“Das ficções sinto que nunca despertei” – Três poemas de Remisson Aniceto

 
 
 

NAUFRÁGIO

No alto mar o navio ancorou.
A alma cansada sangrou,
abalroada pela mágoa
onde singrava o coração.

A proa ferida tingiu as águas;
anoiteceu; a maré subiu.
No olho escuro do furacão
um corpo ferido deságua.
Da alma, nenhuma pista.

— Morte à vista! Morte à vista!

O barco levava riqueza a bordo:
fé e esperança cruzando os mares.
A esperança fugiu a bombordo
e a fé diluiu-se pelos ares.

A nau, frágil de esperança
e sem a fé que girava o leme,
pra lá e pra cá balança
na procela que grita e geme.

Desfraldado, como um carrasco,
de um golpe o mastro desce
ferindo o fundo do casco.
Revelado, o negro fundo do mar aparece.
E a tormenta parece uivar:

— Homem ao mar! Homem ao mar!

 

 

EGOÍSMO

Se Deus vier de repente me levar
embora daqui pra outro porto,
eu não queria te ver chorar,
que para ti nunca estarei morto.

E quando te sentires em desabrigo,
estarei contigo neste momento.
E o teu amor guardarei comigo
no meu coração e no meu pensamento.

Mas se de repente Deus te levar embora
de surpresa pra longe dos meus braços,
eu te peço: me avisa na mesma hora,
que longe de ti não sei o que faço.

Manda um recado em pensamento,
no mesmo segundo em que Ele te levar,
que eu te prometo: neste exato momento
irei embora, sem demora, te encontrar.

 

 

UTOPIA

Da minha vida tantos bons sonhos descartei
e sonhos vãos guardei demais n’alma doente…
Das ficções sinto que nunca despertei
e sigo em devaneio noite e dia, inutilmente.

É de fúteis sonhos tão extensa a minha lista,
que acordado o meu ofício é apagá-los.
À boca pequena dizem que sou niilista,
que por ceticismo jogo a vida pelos ralos.

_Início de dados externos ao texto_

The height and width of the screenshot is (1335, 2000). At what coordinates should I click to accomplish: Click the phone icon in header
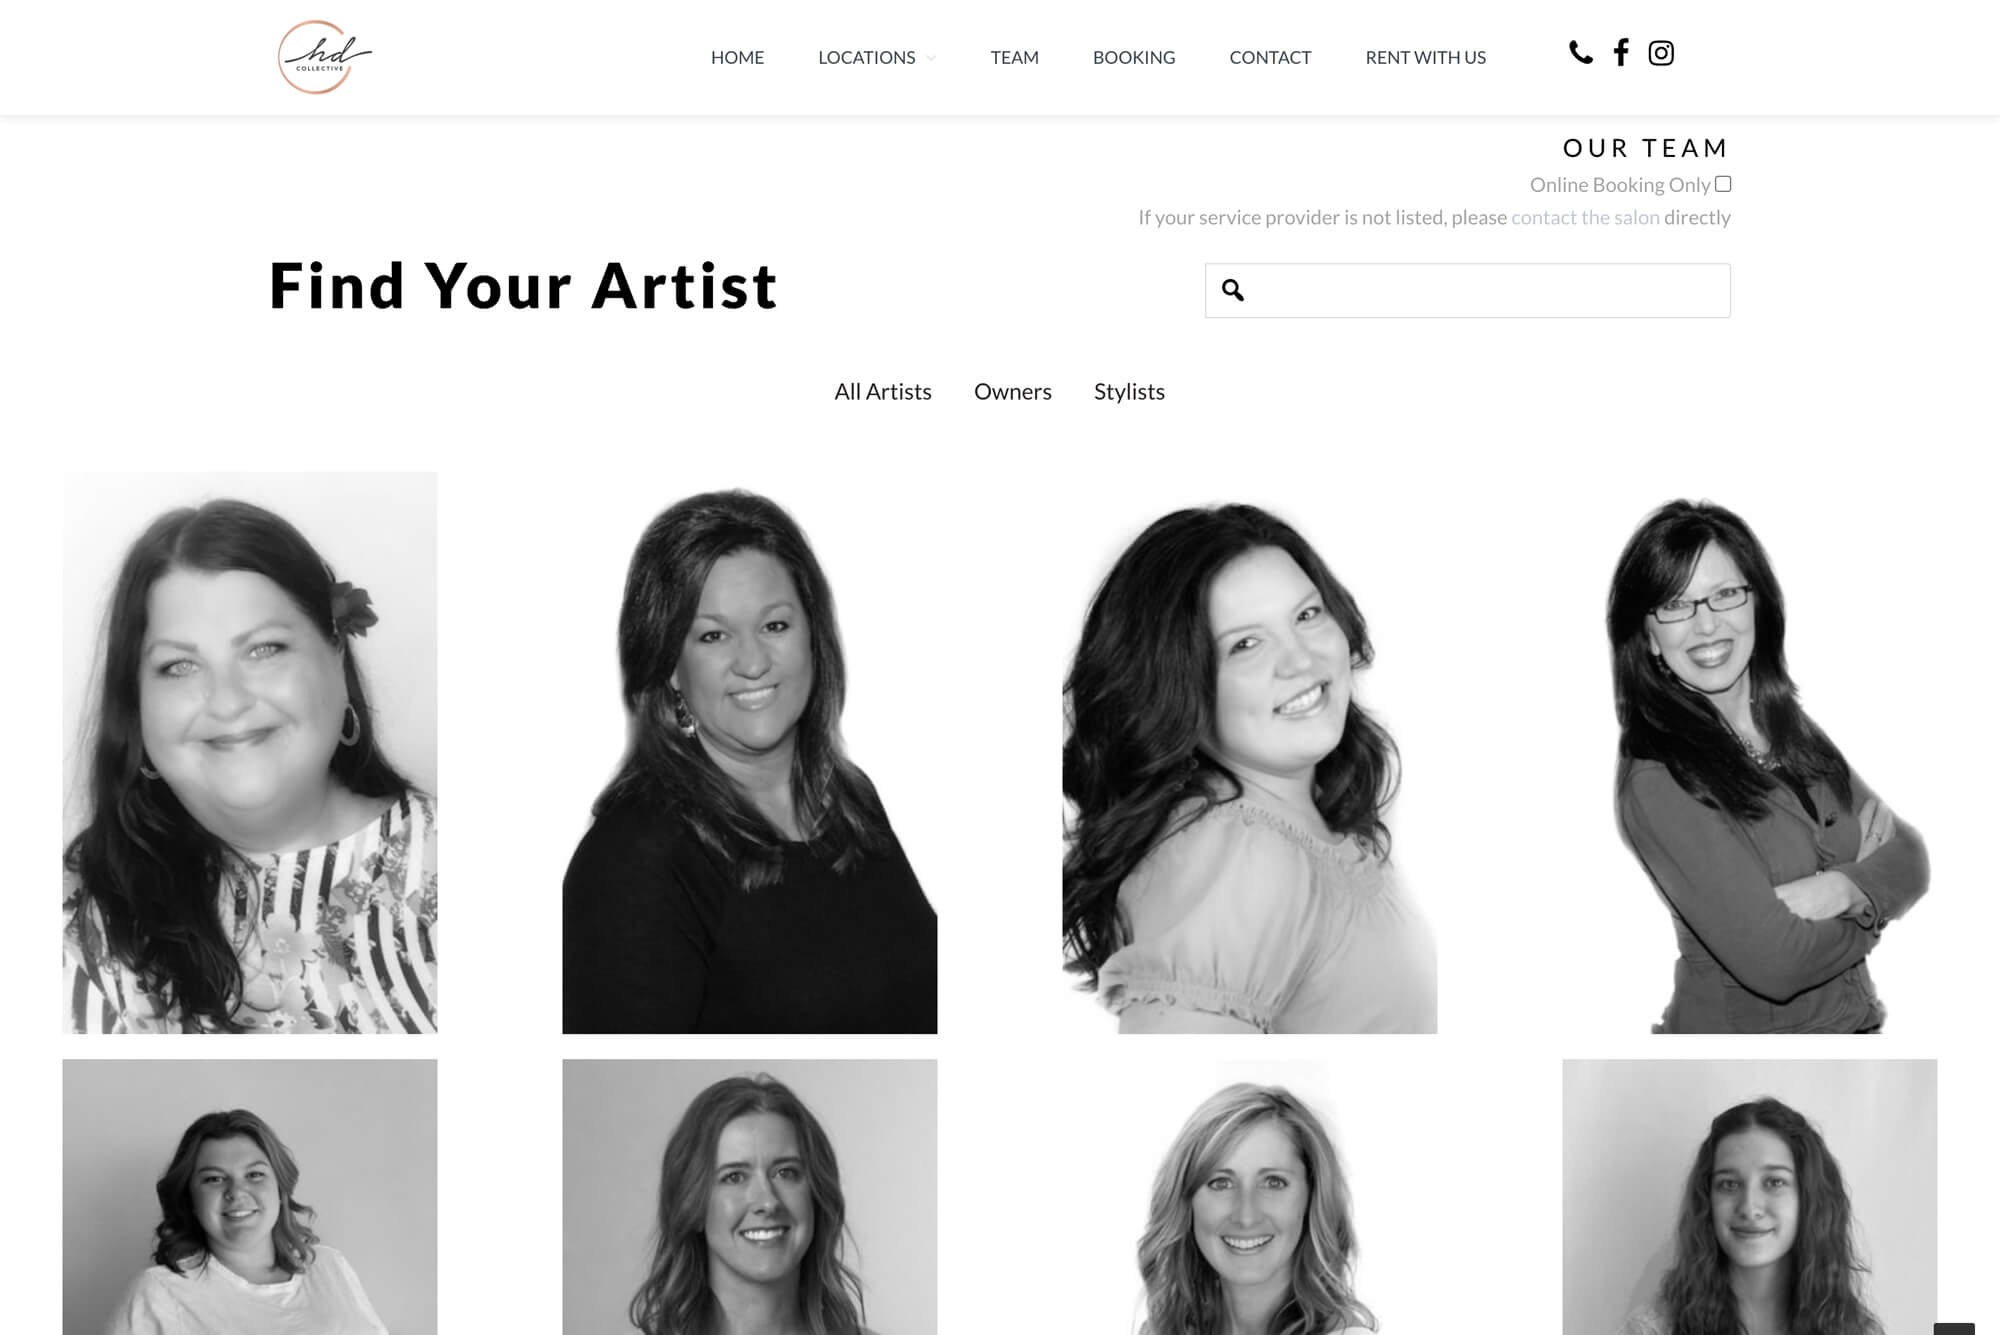coord(1580,53)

Sei que preciso perder essa louca mania
— pois a vida é bela, mas não é só fantasia —
de sonhar o tempo inteiro e em desalinho

Deixar de sonhar? Não, não é o que eu digo!
Só vou desde agora separar o joio do trigo —
e de sonhos bons tornar real o meu caminho.

 

 

Remisson Aniceto nasceu em 1962 na cidade de Nova Era (MG), vizinha da Itabira do Drummond de Andrade.
Desde adolescente sonhava encontrar o poeta, até que recebeu o seu recado: “tinha uma pedra no meio do caminho”. Depois de muitos anos escrevendo contos, crônicas e poesias, muitos deles traduzidos e divulgados em rádios, sites, jornais, revistas de literatura e educação, livros didáticos e trabalhos de mestrado (Unisinos), resolveu finalmente abrigar seus textos em livros.
Além de figurar em diversas coletâneas como Escrevo nos espaços que me restam (Editora Bauhaus, 1982), Novos talentos da poesia brasileira (Forever Editora, 1995), Palavras de Poetas (Physis Editora, 1997), Todo dia é dia de poesia (iG Editores, Stella Maris/Pão-de-Açúcar, 2002), é autor de Poesia para o mundo (Bubok 2009), Leva-me Contigo, a Senhora S & Outras Histórias (Editora Penalux, 2016) e Para uma Nova Era, Poesia & Prosa (Editora Patuá, 2019).  Será publicado ainda em 2019 pela Editora Coralina o infantil O Indiozinho que se Apagava.

“Despertar através da escrita a emoção e o encantamento, a reflexão e a ação positiva, eis o meu objetivo.”